- [Exercise]
Locate every line in the data below that contains the string "pixels", and copy each of those lines in full. Matching is case-sensitive.
══════
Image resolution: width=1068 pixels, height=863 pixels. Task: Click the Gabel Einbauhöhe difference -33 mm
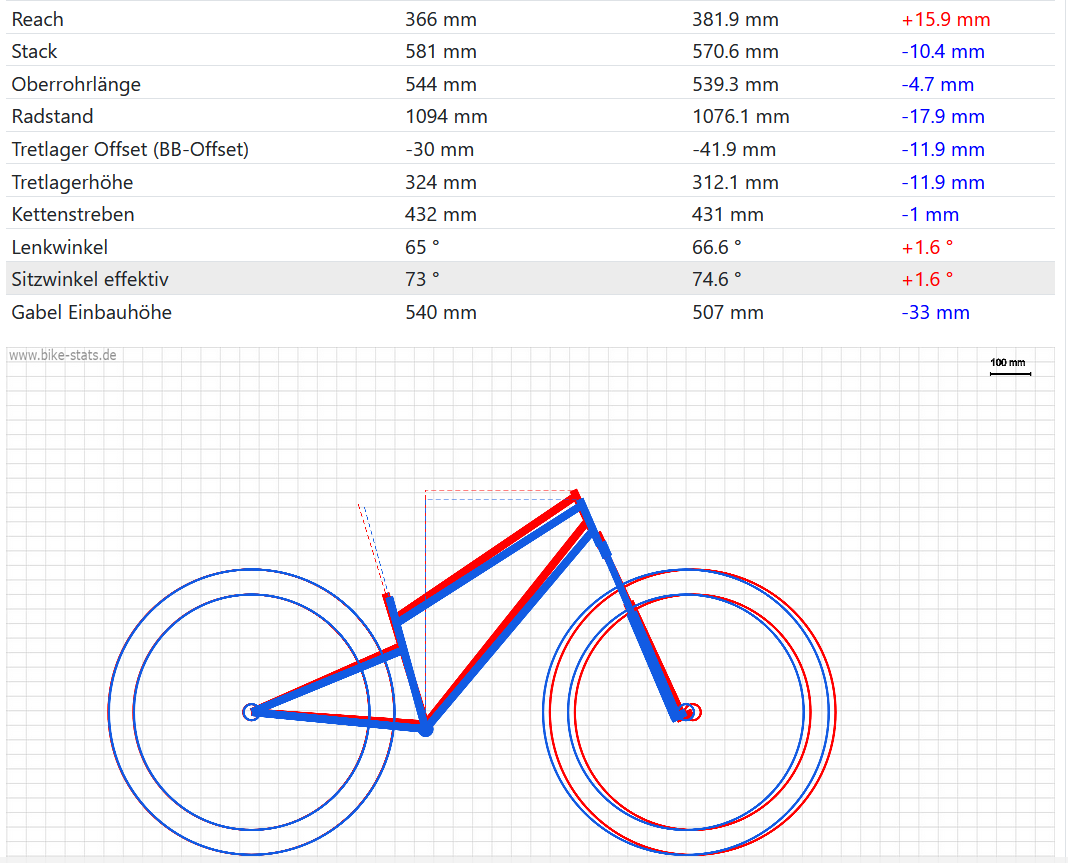(x=935, y=312)
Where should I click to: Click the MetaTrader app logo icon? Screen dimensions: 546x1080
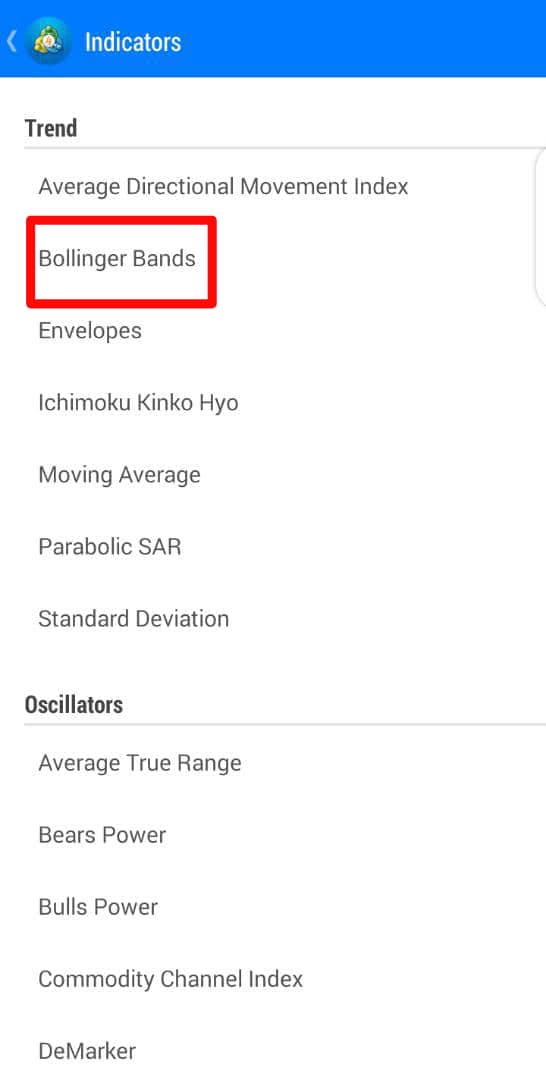pyautogui.click(x=48, y=41)
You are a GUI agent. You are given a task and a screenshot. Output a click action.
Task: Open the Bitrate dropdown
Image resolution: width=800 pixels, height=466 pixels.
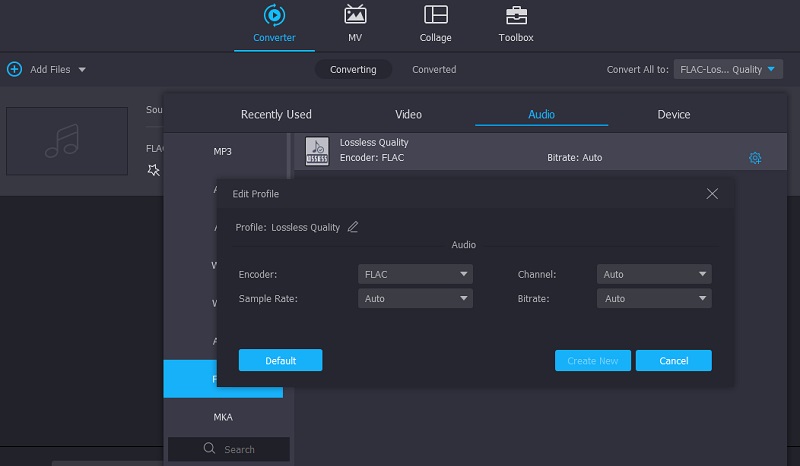click(x=654, y=299)
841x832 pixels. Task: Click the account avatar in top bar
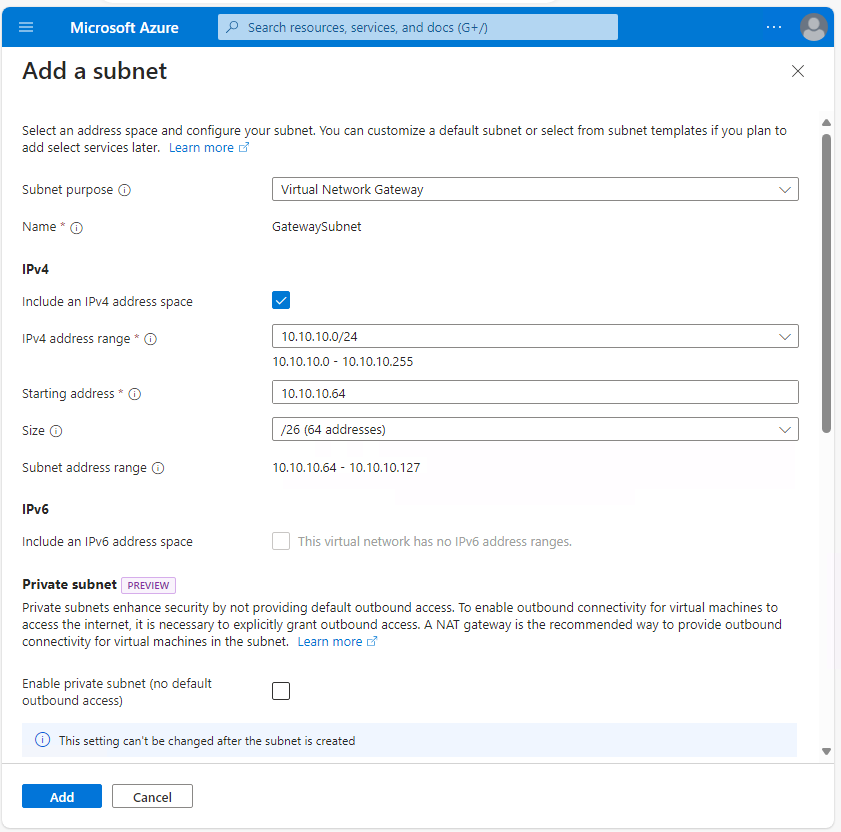[x=813, y=27]

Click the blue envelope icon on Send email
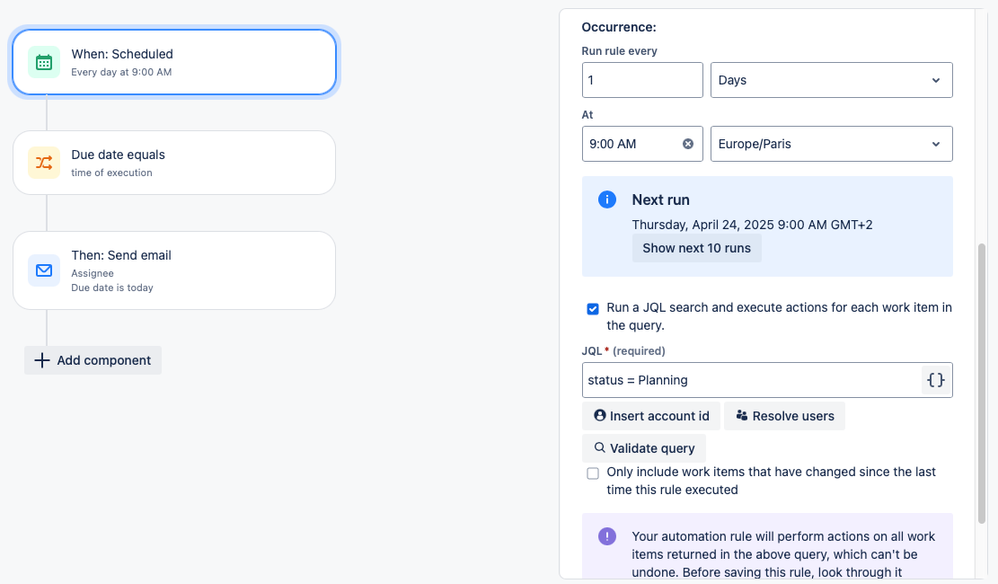pos(44,270)
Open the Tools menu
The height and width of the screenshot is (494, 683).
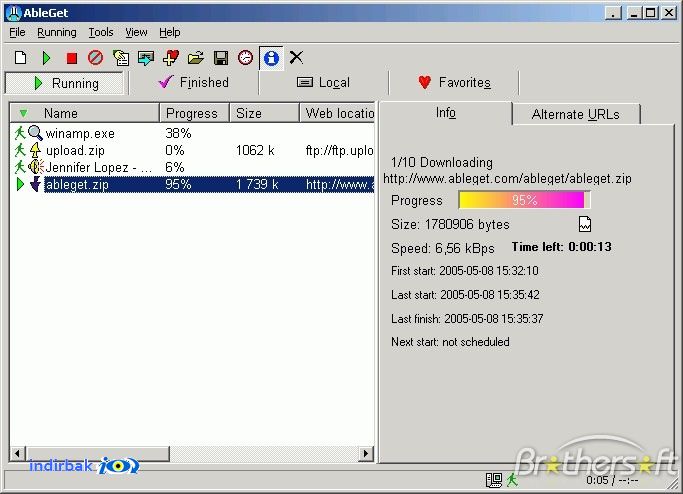101,32
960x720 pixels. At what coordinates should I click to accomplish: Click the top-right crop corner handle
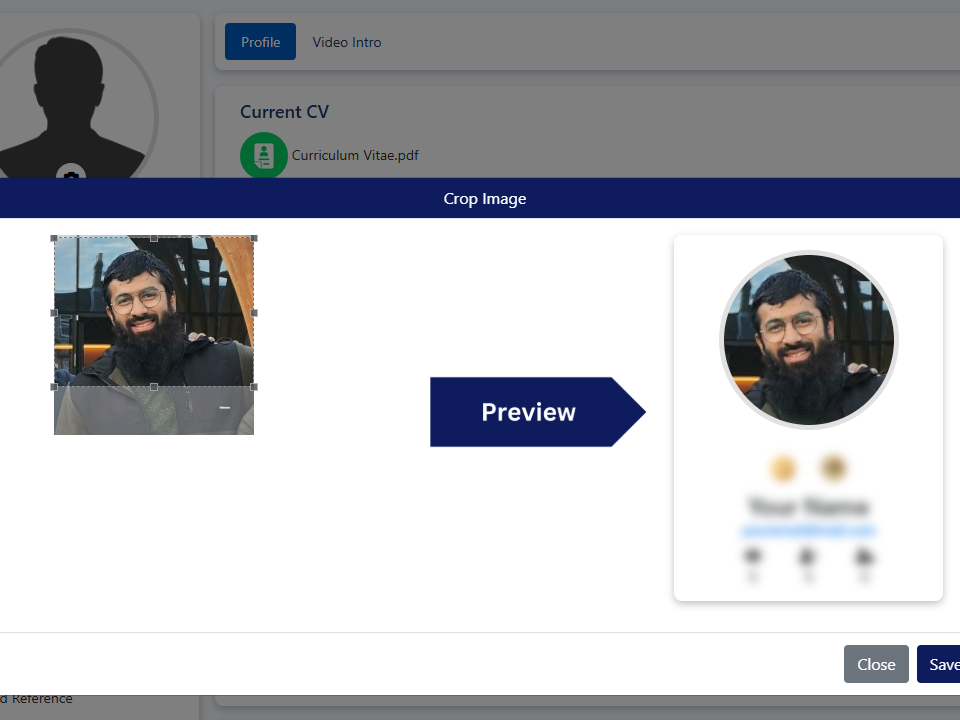coord(254,238)
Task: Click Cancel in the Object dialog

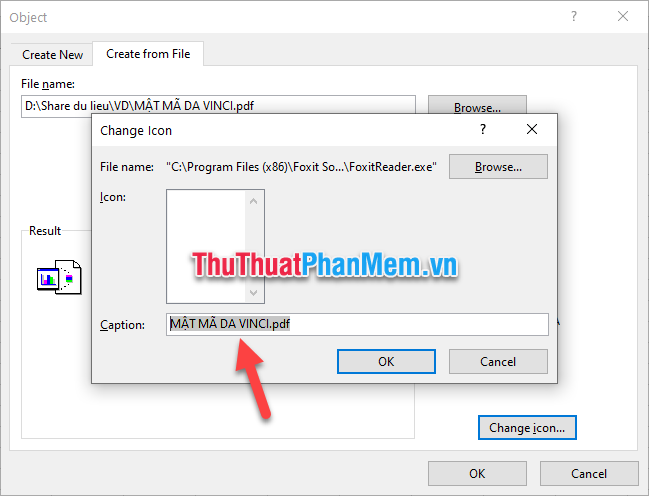Action: coord(589,473)
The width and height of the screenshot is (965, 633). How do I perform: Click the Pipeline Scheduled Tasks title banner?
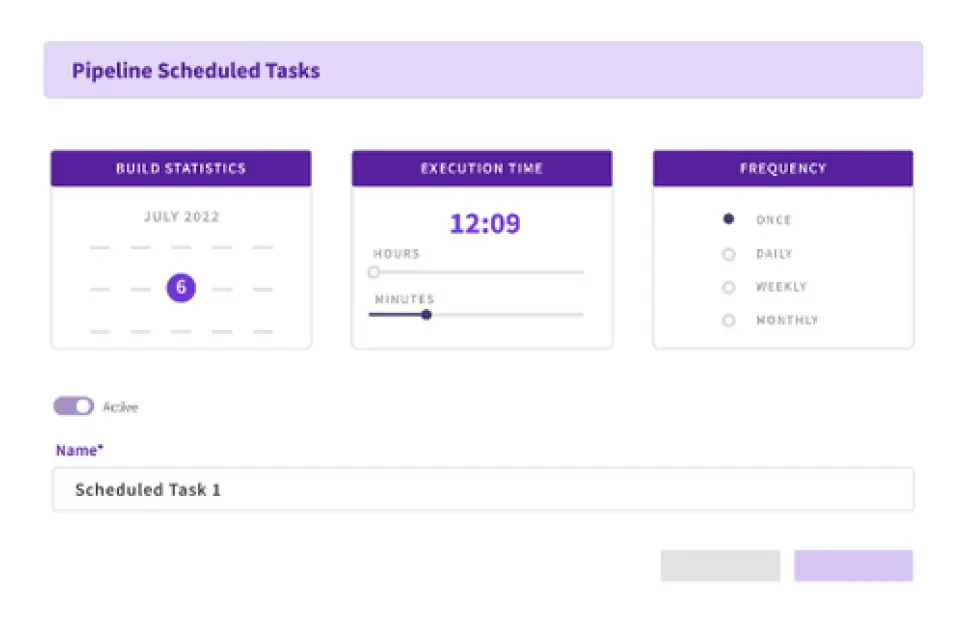(x=195, y=70)

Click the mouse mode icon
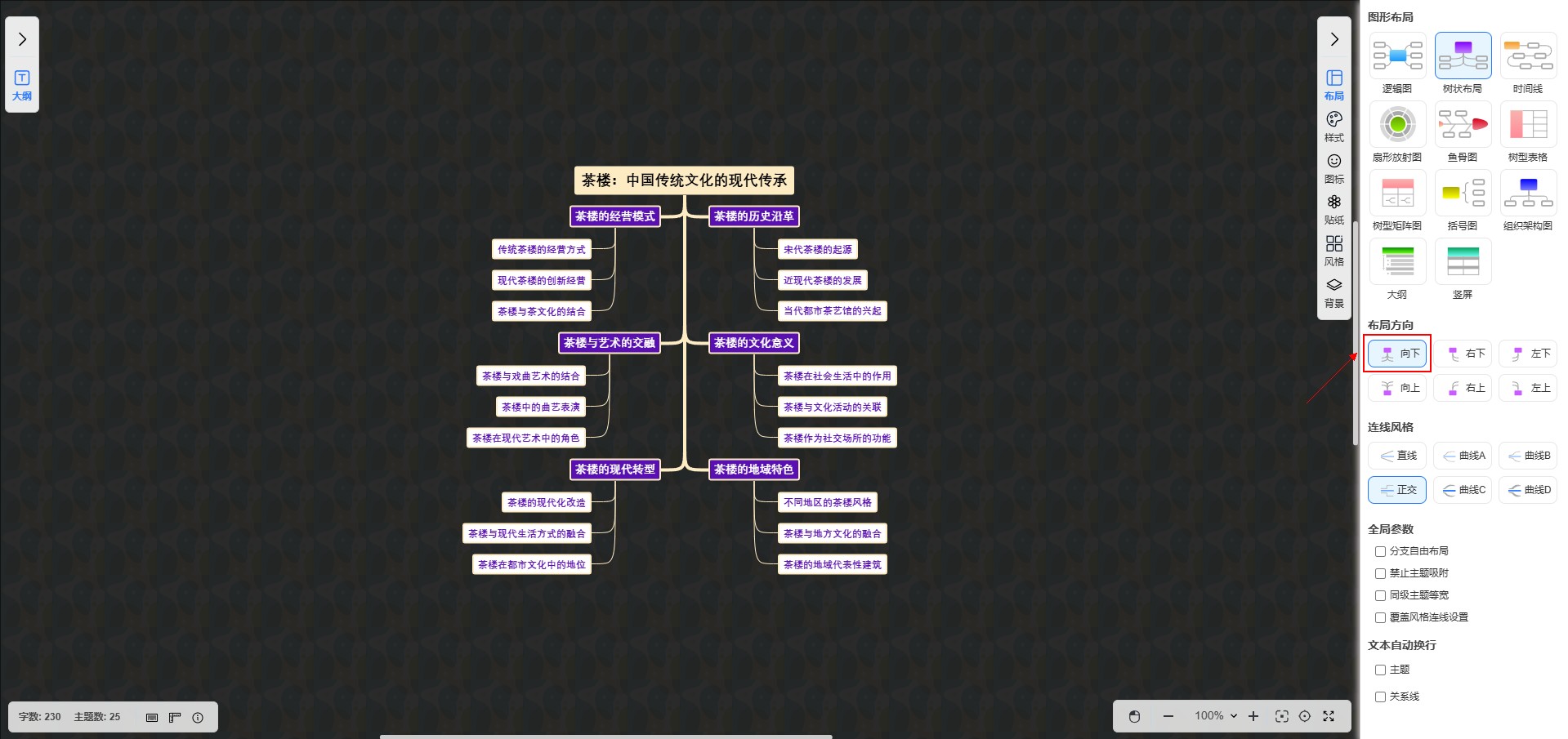pos(1134,716)

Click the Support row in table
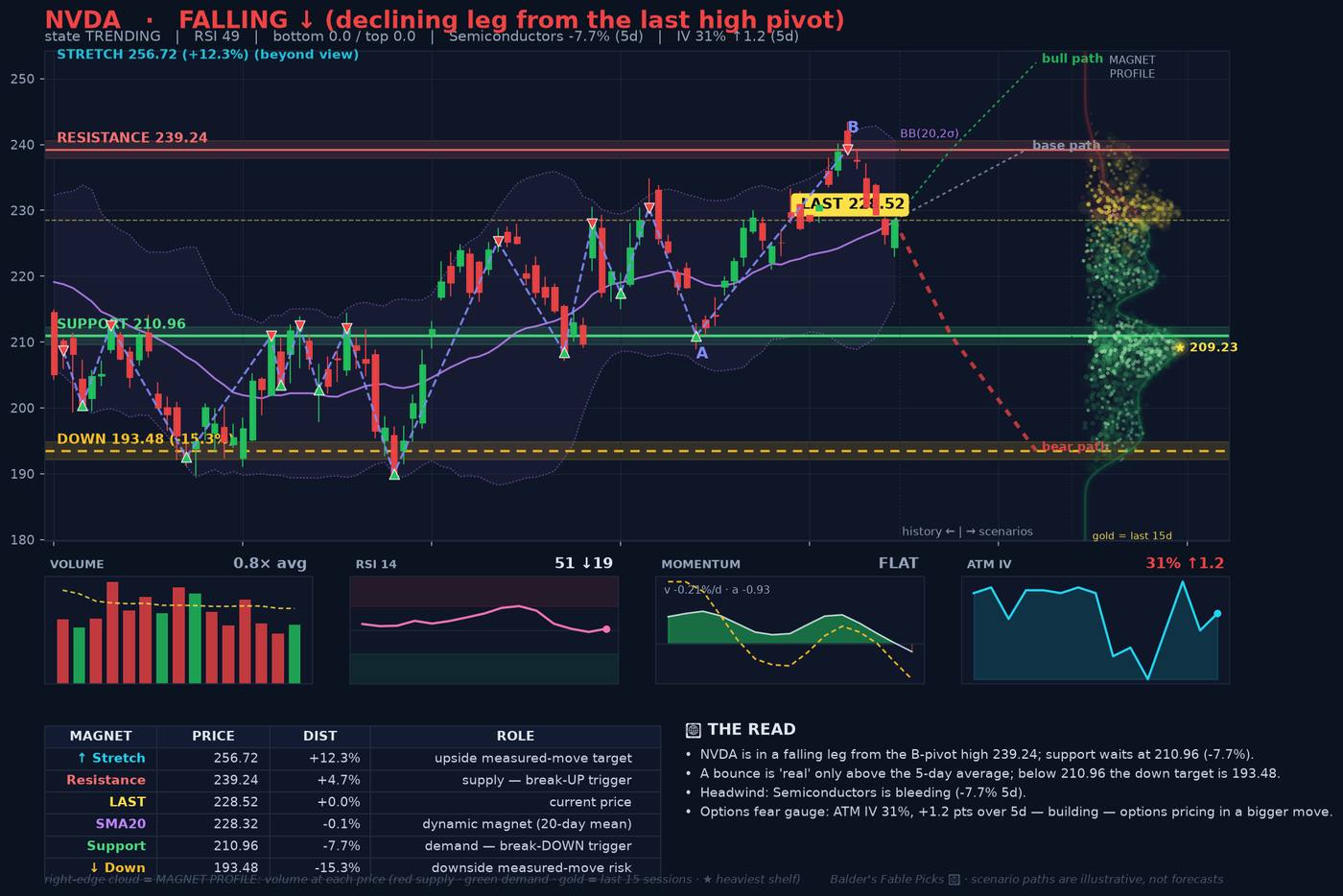point(352,846)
══════
- [Exercise answer]
Image resolution: width=1068 pixels, height=863 pixels. Task: Click the Gabel Einbauhöhe difference -33 mm
Image resolution: width=800 pixels, height=466 pixels.
841x832 pixels. Task: Click the account avatar in top bar
960x720 pixels. At what coordinates should I click to accomplish: Click the top-right crop corner handle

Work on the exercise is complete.